1/ Sur le commandement de payer du 11 octobre 2021 visant la clause résolutoire

Selon les dispositions de l’article L.145-41 du code de commerce toute clause insérée dans le bail prévoyant la résiliation de plein droit ne produit effet qu'un mois après un commandement demeuré infructueux. Le commandement doit à peine de nullité mentionner ce délai.

La loi prévoyant donc une possibilité de régularisation par le preneur des causes du commandement faisant échec au jeu de la clause résolutoire, ce commandement doit nécessairement informer clairement le locataire du montant qui lui est réclamé et être suffisamment précis pour lui permettre d'identifier les causes des sommes réclamées et de vérifier la prise en compte des paiements effectués.

En l’espèce, le contrat de bail principal conclu le 27 juillet 1993 entre les propriétaires des locaux et la société LE [Adresse 4] contient en page 11 une clause résolutoire, selon laquelle « A défaut de paiement à son échéance d'un seul terme de loyer ci-dessus fixé et un mois après un simple commandement de payer demeuré infructueux, le présent bail sera résilié de plein droit si bon semble aux bailleurs sans qu'ils aient à remplir aucune formalité judiciaire et ce sans que l'offre de paiement faite après le délai qui vient d'être indiqué puisse arrêter l'effet de la présente clause.
Si la société preneuse se refusait à quitter les lieux, elle pourrait y être contrainte par une simple ordonnance de référé prise par Monsieur le Président du Tribunal de Grande Instance de BOBIGNY en présence de la société preneuse où elle dûment appelée et rendue exécutoire par provision nonobstant opposition ou appel. »

Le contrat de sous-bail conclu le 28 novembre 1993 entre Monsieur [M] [C] et le locataire principal contient une clause résolutoire selon laquelle : « A défaut de paiement à son échéance d'un seul terme du sous-loyer, de ses accessoires, ou de tout complément d'arriérés de loyer résultant d'une révision ou d'un renouvellement, comme en cas d'inexécution de l'une quelconque des charges, clauses et conditions du bail principal ou du sous-bail et un mois après signification d'un commandement de payer ou une sommation d'exécuter resté infructueux, le sous-bail sera résilié de plein droit, si bon semble au locataire principal, sans qu'il ait à remplir aucune formalité judiciaire et sans que l'offre de paiement ou d'exécuter faite après le délai, puisse arrêter l'effet de la présente clause.
Si le sous-locataire se refusait à quitter les lieux, il pourrait y être contraint par Ordonnance de Référé, prise par Monsieur le Président du Tribunal de Grande Instance de Bobigny, l'ensemble des charges et frais relatifs à la mise en œuvre d'une telle procédure devant être acquitté par le sous-locataire. »
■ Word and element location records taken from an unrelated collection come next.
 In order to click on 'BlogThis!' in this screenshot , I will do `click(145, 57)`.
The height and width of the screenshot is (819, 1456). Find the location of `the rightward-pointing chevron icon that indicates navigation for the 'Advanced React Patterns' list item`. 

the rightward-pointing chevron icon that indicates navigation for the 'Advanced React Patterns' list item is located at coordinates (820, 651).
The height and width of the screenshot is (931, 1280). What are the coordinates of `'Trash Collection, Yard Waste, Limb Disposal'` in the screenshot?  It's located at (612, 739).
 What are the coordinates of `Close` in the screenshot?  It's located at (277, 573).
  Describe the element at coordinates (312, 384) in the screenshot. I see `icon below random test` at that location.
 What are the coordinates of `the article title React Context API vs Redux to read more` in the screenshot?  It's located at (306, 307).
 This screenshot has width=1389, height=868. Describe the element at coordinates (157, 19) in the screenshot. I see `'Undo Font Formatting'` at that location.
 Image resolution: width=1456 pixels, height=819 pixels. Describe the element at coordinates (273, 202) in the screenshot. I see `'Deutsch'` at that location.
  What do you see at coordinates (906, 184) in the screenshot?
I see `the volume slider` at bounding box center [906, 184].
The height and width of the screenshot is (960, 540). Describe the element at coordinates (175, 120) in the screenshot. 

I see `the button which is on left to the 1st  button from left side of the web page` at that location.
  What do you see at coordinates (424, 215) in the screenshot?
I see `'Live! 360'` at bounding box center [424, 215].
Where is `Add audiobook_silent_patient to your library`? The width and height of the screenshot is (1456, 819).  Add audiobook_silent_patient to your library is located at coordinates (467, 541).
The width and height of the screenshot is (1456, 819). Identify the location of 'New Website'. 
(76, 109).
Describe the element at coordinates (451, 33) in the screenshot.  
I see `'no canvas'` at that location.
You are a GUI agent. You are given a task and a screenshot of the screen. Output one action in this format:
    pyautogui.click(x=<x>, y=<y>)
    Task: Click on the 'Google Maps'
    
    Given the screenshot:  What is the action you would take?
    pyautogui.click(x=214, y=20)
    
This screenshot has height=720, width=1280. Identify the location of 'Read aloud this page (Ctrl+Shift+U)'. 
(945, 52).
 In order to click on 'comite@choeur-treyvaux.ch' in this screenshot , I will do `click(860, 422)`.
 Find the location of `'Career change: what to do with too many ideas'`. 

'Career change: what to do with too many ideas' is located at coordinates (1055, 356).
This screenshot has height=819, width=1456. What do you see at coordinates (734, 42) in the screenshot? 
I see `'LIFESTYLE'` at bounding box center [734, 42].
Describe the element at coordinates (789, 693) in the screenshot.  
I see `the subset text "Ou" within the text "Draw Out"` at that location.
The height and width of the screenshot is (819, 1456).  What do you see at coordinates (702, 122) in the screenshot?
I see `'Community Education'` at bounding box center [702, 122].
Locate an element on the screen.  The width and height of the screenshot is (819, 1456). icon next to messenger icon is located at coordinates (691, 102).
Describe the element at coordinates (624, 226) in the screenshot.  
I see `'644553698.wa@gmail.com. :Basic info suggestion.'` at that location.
De surcroît, l’acte de cession du droit de sous-bail conclu entre Monsieur [C] et Madame [V] [Y], aux droits de laquelle est venue la société [V] [Y], du 30 avril 2003 rappelle l'existence de la clause résolutoire liant les bailleurs à la société LE [Adresse 4] et précise en son article 4 intitulé « CONDITIONS COMPLEMENTAIRES » que « Le sous-locataire s'oblige, ainsi qu'il l'a été rappelé, à l'exécution de l'ensemble des charges, clauses et conditions du bail principal et notamment à toutes les conditions visées à l'article 2.1, outre toutes celles qui en sont la suite et la conséquence ».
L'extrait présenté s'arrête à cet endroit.